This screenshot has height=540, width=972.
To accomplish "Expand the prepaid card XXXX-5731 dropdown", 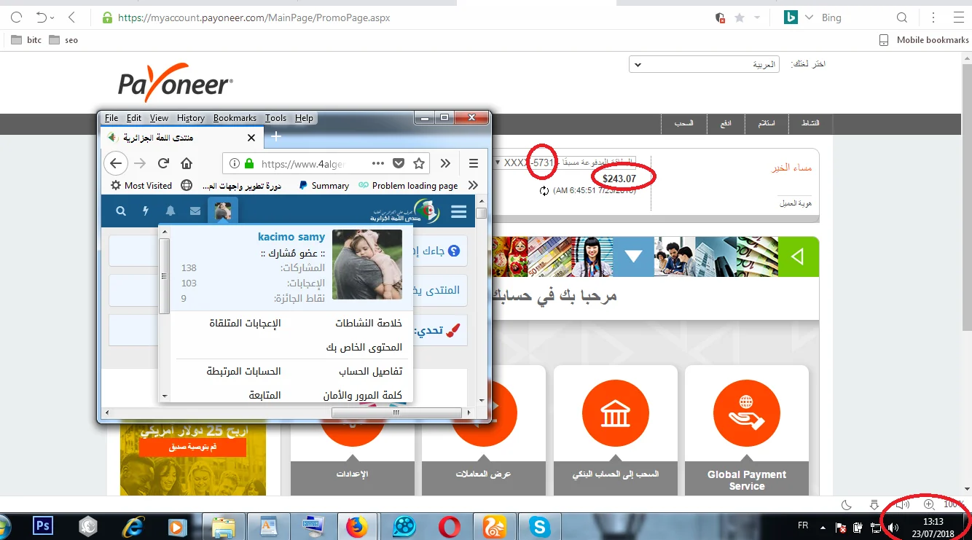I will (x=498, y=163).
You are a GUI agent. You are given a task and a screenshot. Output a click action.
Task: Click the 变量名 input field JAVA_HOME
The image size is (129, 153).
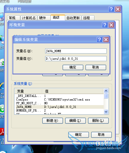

------------------------------------

:: Exercise details ::
Could you copy out everything from the row containing "You are a GUI" down to the end of the rows, word for word, leaving the pictures out?

:: Exercise answer ::
You are a GUI agent. You are given a task and a screenshot. Output a click action.
Task: Click the 变量名 input field JAVA_HOME
The image size is (129, 153).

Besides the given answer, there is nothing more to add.